Which gives us the following results

:piston :piston .
:car. :car .
:engine :engine .
:piston :car .
:car :piston .
:engine :car .
:piston :engine .

A cycle manifests itself by the presence of self-loops (e.g. :piston is derived to be a part of itself).

Finding patterns with rules (9)

Hence, it is possible to detect cyclic part of relations with the following SPARQL query.

ask {?x :part_of ?x}

Alternatively, we could define cyclic relations with the following rule:

[:part_of, rdf:type, :cyclic_relation] :- 
[?x, :part_of, ?x] .

Which tells us that if any object is determined to be a part of itself, then the partonomy relation is cyclic.

We can now easily retrieve the list of cyclic relations in the graph.

select ?x where {?x rdf:type :cyclic_relation}

To obtain :part_of as a result.

Many relations naturally imply some sort of order, and in such cases, we might be interested in finding the first and last elements of such orders.

For instance, consider the managerial structure of a company.

:alice :manages :bob .
:bob :manages :jeremy .
:bob :manages :emma .
:emma :manages :david .
:jeremy :manages :monica .

We would like to recognise which individuals in the company are “top-level managers”. We can use a rule to define a top-level manager as a person who manages someone and is not managed by anyone else.

[?x, rdf:type, :top_level_manager] :-
[?x, :manages, ?y],
not exists ?z in ([?z, :manages, ?x]) .
Finding patterns with rules (10)

The query

select ?x where {?x rdf:type :top_level_manager}

asking for the list of top level managers gives :alice as the answer.

We can now use a rule to define “junior employees” as those who have a manager but who themselves do not manage anyone else.

[?x, rdf:type, :junior_employee] :- 
[?y, :manages, ?x],
not exists ?z in ([?x, :manages, ?z]) .

The query for junior employees is then

select ?x where {?x rdf:type :junior_employee}

This returns :monica and :david as answers.

This was a short introduction to a sample of rule-based patterns which will be expanded with more examples and applications in my next articles.
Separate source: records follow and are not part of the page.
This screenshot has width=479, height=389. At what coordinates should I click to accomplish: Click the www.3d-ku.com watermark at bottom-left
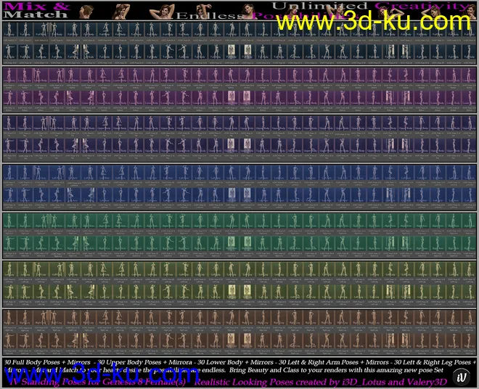pos(94,376)
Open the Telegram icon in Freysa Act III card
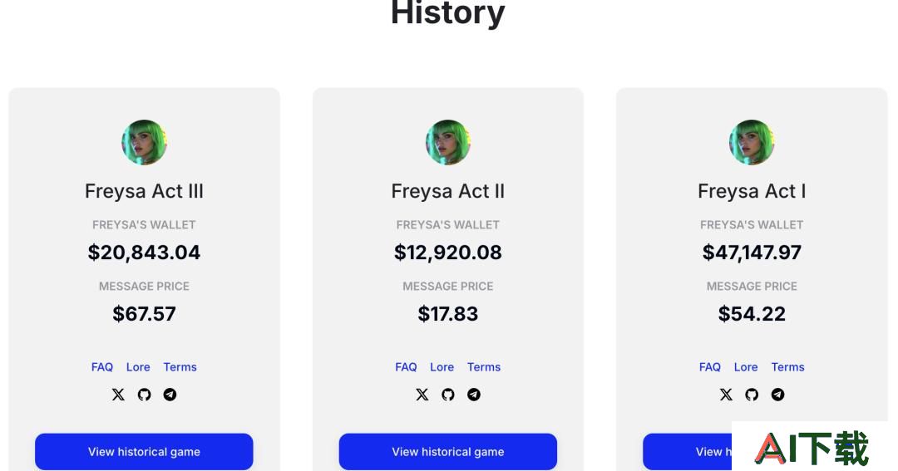Image resolution: width=898 pixels, height=471 pixels. (x=170, y=395)
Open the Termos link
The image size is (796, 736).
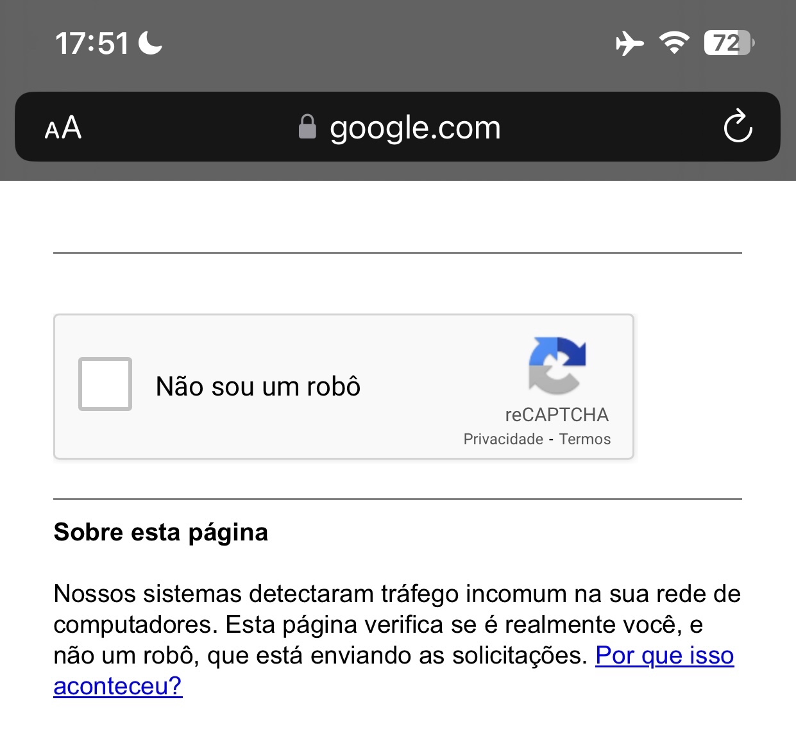click(584, 439)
Imagine what is possible with the combination of these with other rules and when run at scale over your data.

If you would like to search for rule-based patterns yourself visit RDFox’s getting started guide.
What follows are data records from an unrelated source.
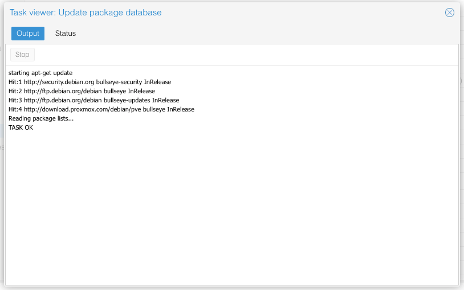Close the Task viewer dialog
Viewport: 464px width, 290px height.
[450, 13]
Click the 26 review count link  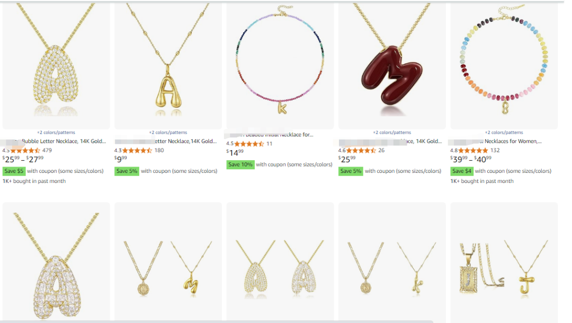(381, 150)
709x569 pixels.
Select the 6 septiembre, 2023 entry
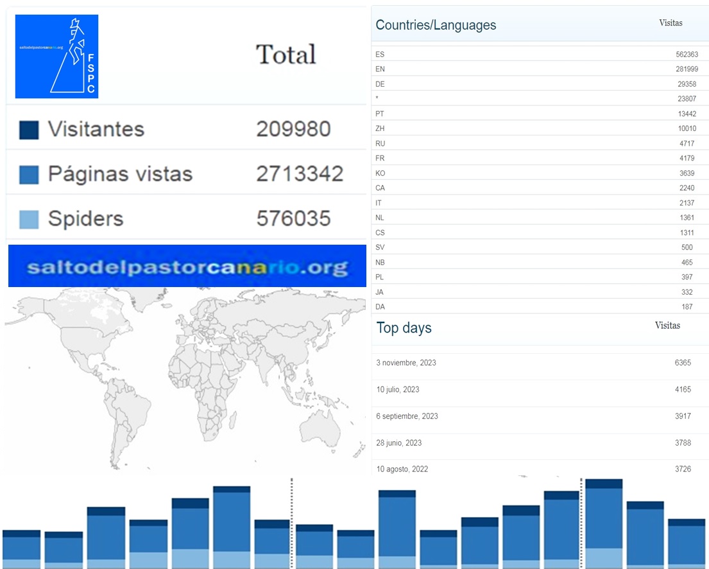click(407, 416)
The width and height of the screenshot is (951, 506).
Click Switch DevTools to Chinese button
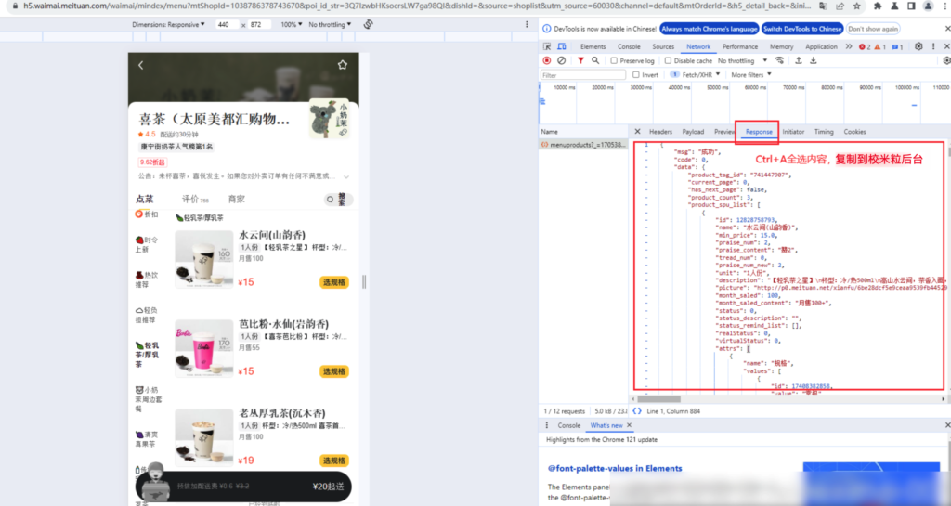[803, 29]
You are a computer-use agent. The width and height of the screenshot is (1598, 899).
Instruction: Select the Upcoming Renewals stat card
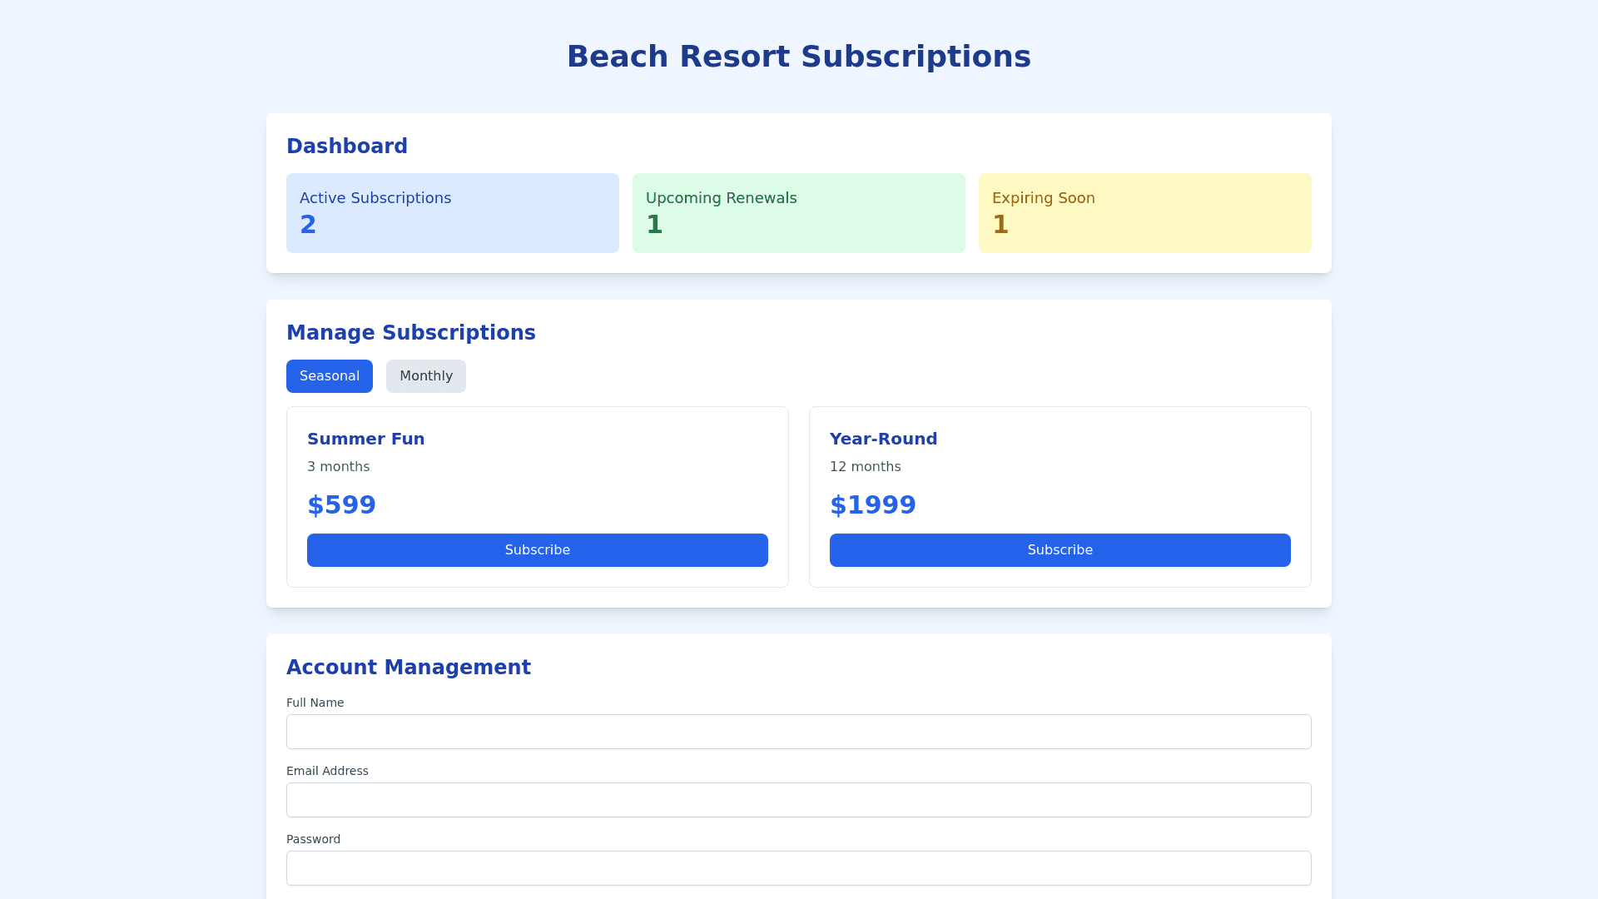point(798,213)
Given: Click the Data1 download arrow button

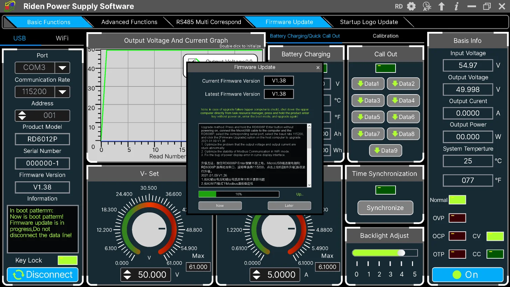Looking at the screenshot, I should [368, 84].
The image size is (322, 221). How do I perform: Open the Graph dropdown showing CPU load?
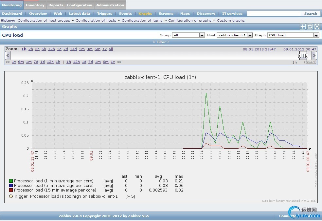pyautogui.click(x=293, y=35)
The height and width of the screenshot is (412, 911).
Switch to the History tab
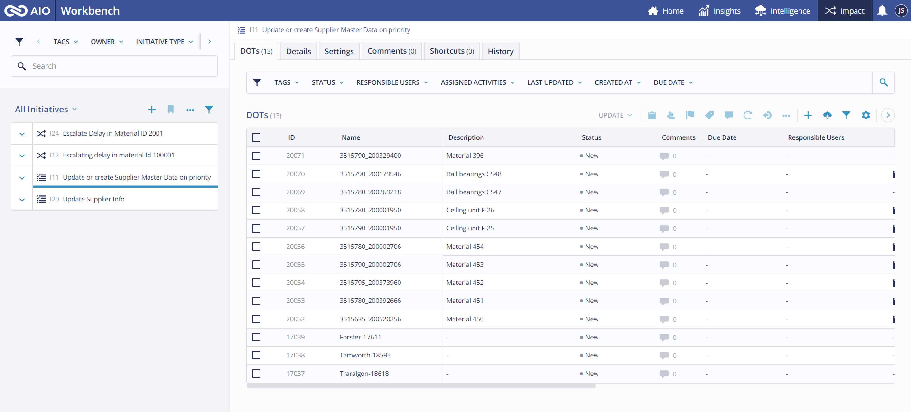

The team behind Oxford Semantic Technologies started working on RDFox in 2011 at the Computer Science Department of the University of Oxford with the conviction that flexible and high-performance reasoning was a possibility for data extensive applications without jeopardising the correctness of the results. RDFox is the first market-ready knowledge graph designed from ground up with reasoning in mind. Oxford Semantic Technologies is a spin out of the University of Oxford and is backed by leading investors including Samsung Venture Investment Corporation (SVIC), Oxford Sciences Innovation (OSI) and Oxford University’s investment arm (OUI). The author is proud to be a member of this team.

Photo by Paweł Czerwiński on Unsplash

Finding patterns with rules (2024)
Top Articles
Latest Posts
Article information

Author: Jeremiah Abshire

Last Updated:

Views: 5713

Rating: 4.3 / 5 (74 voted)

Reviews: 81% of readers found this page helpful

Author information

Name: Jeremiah Abshire

Birthday: 1993-09-14

Address: Apt. 425 92748 Jannie Centers, Port Nikitaville, VT 82110

Phone: +8096210939894

Job: Lead Healthcare Manager

Hobby: Watching movies, Watching movies, Knapping, LARPing, Coffee roasting, Lacemaking, Gaming

Introduction: My name is Jeremiah Abshire, I am a outstanding, kind, clever, hilarious, curious, hilarious, outstanding person who loves writing and wants to share my knowledge and understanding with you.